Nobili starts.

"What do you mean?" he asks, hastily.

The color has left his cheeks; his blue eyes grow dark.

"There has been some foolish gossip from persons who know nothing," Orsetti answers, advancing to the front. "About some engagement with another gentleman, whom she had accepted—"

"Nonsense! Don't listen to him, my good fellow," breaks in Ruspoli. "These lads have nothing to do but to breed scandal. They would slander the Virgin; not for wickedness, but for idleness. I mean to make them hunt. Hunting is the cure."

Nobili stands as if turned to stone.

"But I must listen," replies Nobili, fiercely, fire flaming in his eyes. "This lady's honor is my own.

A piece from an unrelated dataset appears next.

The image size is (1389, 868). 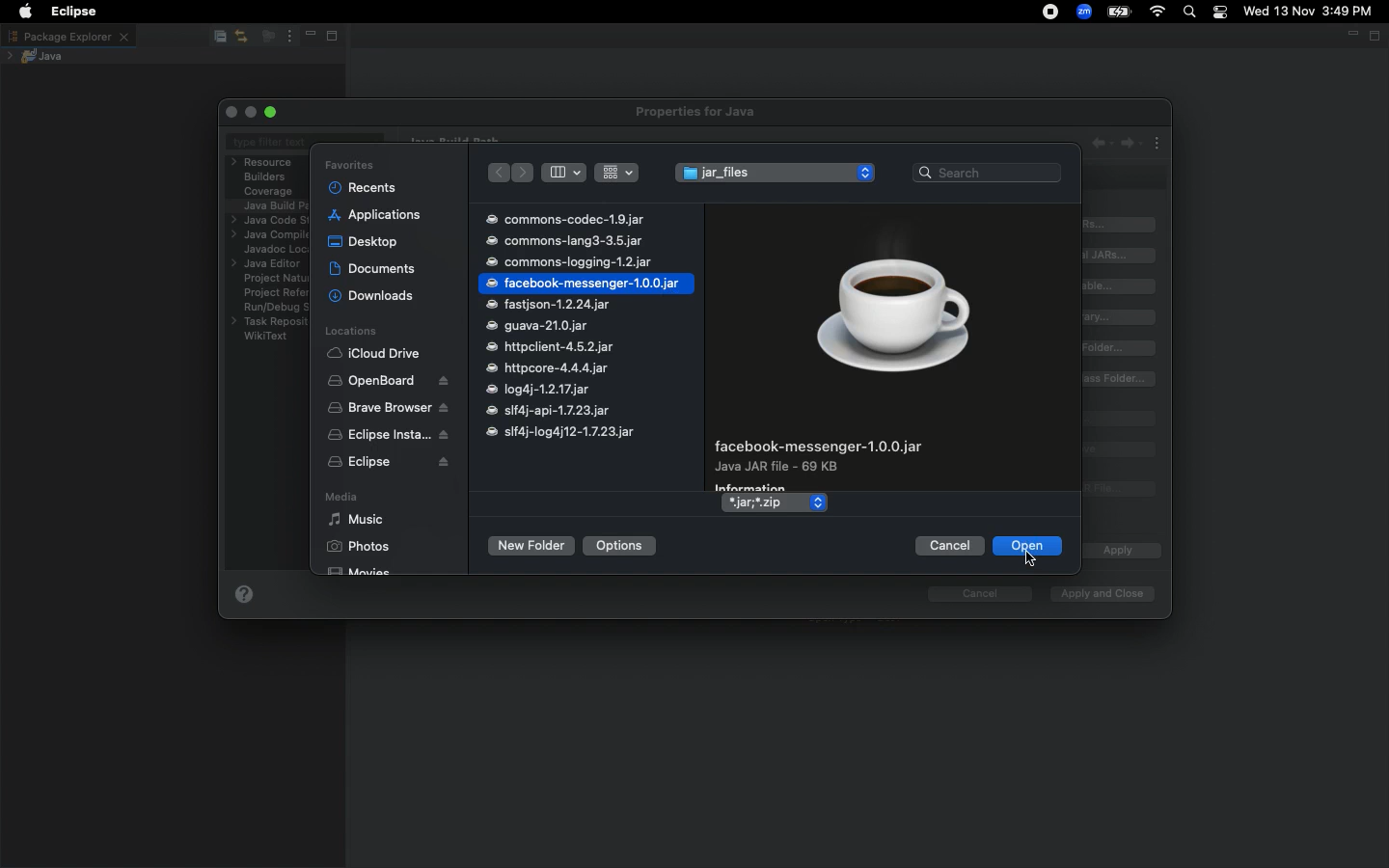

Who has dared to couple her name with any other man? Orsetti—Ruspoli"—and he turns to them in great excitement—"you are my friends. What does this mean?"

"Nothing," said Orsetti, trying to smile, but not succeeding. "I hear, Nobili, you have behaved with extraordinary generosity," he adds, fencing the question.

"Yes, by Jove!" adds Prince Ruspoli. Ruspoli was leaning up against a pillar, watching Orazio as he would a mischievous cur. "A most suitable marriage. Not that I care a button for blood, except in horses."

Nobili has not moved, but, as each speaks, his eye shifts rapidly from one to the other. His face from pale grows livid, and there is a throb about his temples that sounds in his ears like a thousand hammers.